Rescue workers scurried to reach survivors in the bitter cold after an earthquake struck northwest China on Tuesday, resulting in at least 118 fatalities and hundreds of injuries, according to official media.
Late on Monday night, Jishishan county in Gansu Province was shaken by the deadliest earthquake to strike China in almost a decade, causing damage to highways and homes. Residents ran outside, huddling overnight in the freezing winter cold, while rescuers raced to look for survivors trapped under rubble.
According to provincial officials during a press briefing on Tuesday morning, the earthquake in Gansu has damaged over 4,700 homes, killed 105 people, and injured 397 more as of this morning.
As of noon, local officials in the neighboring province of Qinghai reported that 13 people had died, 182 had been injured, and 20 more were still missing.
Just before midnight, many people would have been asleep in their houses when the earthquake occurred. The United States Geological Survey reports that at the shallow depth of slightly over 6 miles, it measured 5.9 magnitude. The magnitude was reported as 6.2 by the China Earthquake Networks Center (CENC), which is a little higher.
The epicenter lies in the mountainous region on the eastern edge of the Tibetan plateau, which separates Gansu from Qinghai. According to the CENC, as of this morning, there had been nine aftershocks of magnitude 3 or higher following the initial earthquake.
According to CCTV, the first tremors lasted about 20 seconds and were felt as far away as 102 kilometers (63 miles) in Lanzhou, the provincial capital.

On the social media platform Weibo, university students in Lanzhou posted pictures of people congregating outside their residence halls.
When the earthquake struck, a Lanzhou University student said she and her roommates first tried to shelter in the restroom before frantically rushing down 12 stories during the intense shaking.
She said, “I’ve never felt such strong tremors,” in a Weibo post. “I’m shivering with everyone outside in my down jacket, long underwear, and slippers, as the temperature is below -10 degrees Celsius.”
CCTV footage showed rescuers excavating survivors from the debris in the dark after several village homes in Gansu and Qinghai fell.
Rescue attempts have been made more difficult in certain places by the disruption of mobile signals, electricity and water supplies caused by the earthquake.
According to a province official, thousands of tents, folding beds, comforters, and portable fire pits have been sent to the disaster area in Gansu, along with at least 4,000 firefighters, police officers, and soldiers.
Many people in the 260,000-person county of Jishishan, which is the epicenter, fled their houses in panic and sought shelter in public spaces. Families are seen cuddling up and wearing heavy blankets in pictures and videos posted on social media and by state media on a public square.
A Jishishan villager claimed that she hurried past broken glass and bricks while running barefoot since she didn’t have time to put on additional clothing.
“There was a loud boom, and the second-floor wall fell in.” The villager told Jiupai News, a news website connected to the state-run Changjiang Daily, “(I was) nearly hit and trapped inside.”
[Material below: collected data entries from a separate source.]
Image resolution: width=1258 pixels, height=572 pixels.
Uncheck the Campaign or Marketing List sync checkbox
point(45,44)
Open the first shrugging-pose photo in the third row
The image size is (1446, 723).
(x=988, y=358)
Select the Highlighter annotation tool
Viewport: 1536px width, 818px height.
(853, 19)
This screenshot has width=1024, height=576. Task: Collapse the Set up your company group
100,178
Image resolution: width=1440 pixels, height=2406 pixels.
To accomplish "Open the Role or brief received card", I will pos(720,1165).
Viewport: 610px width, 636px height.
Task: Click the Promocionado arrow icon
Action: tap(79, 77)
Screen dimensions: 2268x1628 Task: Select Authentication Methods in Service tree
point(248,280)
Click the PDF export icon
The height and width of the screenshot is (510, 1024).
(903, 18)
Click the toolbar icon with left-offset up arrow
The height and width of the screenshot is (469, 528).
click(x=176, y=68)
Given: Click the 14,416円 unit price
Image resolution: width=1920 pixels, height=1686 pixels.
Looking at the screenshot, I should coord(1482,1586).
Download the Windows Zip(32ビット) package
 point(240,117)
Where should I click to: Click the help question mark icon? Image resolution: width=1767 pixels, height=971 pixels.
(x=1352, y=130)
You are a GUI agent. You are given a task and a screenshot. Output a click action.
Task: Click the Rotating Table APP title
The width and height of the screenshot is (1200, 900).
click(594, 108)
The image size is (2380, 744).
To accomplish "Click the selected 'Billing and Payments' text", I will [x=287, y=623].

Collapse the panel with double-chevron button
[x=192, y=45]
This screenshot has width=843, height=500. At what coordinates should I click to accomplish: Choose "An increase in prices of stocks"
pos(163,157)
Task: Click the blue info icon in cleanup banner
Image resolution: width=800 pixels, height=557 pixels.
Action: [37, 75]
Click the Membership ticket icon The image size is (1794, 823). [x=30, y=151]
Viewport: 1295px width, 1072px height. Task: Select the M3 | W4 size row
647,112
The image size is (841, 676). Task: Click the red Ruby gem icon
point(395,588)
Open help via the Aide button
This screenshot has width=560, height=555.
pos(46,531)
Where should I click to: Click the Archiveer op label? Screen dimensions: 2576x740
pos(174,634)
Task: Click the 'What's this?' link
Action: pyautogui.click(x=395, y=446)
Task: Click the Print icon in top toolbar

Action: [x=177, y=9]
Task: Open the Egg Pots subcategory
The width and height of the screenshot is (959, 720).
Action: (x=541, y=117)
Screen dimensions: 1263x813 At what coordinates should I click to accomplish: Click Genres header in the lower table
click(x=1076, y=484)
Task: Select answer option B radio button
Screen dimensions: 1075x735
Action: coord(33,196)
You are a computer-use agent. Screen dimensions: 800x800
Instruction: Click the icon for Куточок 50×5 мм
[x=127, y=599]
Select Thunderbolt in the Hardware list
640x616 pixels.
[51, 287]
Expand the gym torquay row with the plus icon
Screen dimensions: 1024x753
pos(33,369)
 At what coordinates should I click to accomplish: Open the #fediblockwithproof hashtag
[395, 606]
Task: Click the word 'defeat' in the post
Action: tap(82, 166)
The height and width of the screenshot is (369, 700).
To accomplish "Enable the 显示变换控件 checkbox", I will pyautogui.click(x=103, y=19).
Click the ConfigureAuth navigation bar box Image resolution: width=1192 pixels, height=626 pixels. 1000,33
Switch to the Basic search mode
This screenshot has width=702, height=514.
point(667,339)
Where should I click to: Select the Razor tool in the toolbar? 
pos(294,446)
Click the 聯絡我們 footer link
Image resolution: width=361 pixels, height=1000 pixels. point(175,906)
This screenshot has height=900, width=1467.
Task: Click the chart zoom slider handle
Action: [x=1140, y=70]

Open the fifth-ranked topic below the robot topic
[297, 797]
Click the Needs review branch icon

In the hard-hit town of Dahejia in Jishishan county, authorities have set up tents at a temporary relocation site in a square, according to CCTV.
CCTV reports that the lowest temperature recorded overnight in Jishishan was -14 degrees Celsius, or 6.8 degrees Fahrenheit.
Wang Duo, one of the rescue’s experts, told China Newsweek, the state-run publication, that the “biggest challenge” to the attempts is the below-freezing weather. Generally speaking, the first 72 hours are the “golden period” for rescue; but, in this instance, the extreme cold reduces this crucial window of time.
A severe cold wave has grabbed large parts of China, notably its northwest, in recent days, causing temperatures in certain northern locations to drop to almost historic lows.
Chinese President Xi Jinping on Tuesday asked officials to “make all-out efforts” to find survivors and tend to the injured, pointing out that the accident happened in a chilly, high-altitude location, according to Xinhua.
The two earthquake-affected provinces received 200 million yuan ($28 million) in natural disaster relief funding from China’s Finance Ministry and Emergency Management Ministry, according to Xinhua.
Strong earthquakes are common in China, particularly in the southwest where the Indian and Eurasian tectonic plates collide dramatically to form the majestic Himalayas and the large Tibetan plateau.
Publicly available reports state that this earthquake is the deadliest to have struck China in almost ten years, since an earthquake in 2014 that struck the southwestern province of Yunnan killed almost 600 people.
In 2008, a severe magnitude 7.9 earthquake struck Sichuan, a province next to Yunnan, killing almost 90,000 people.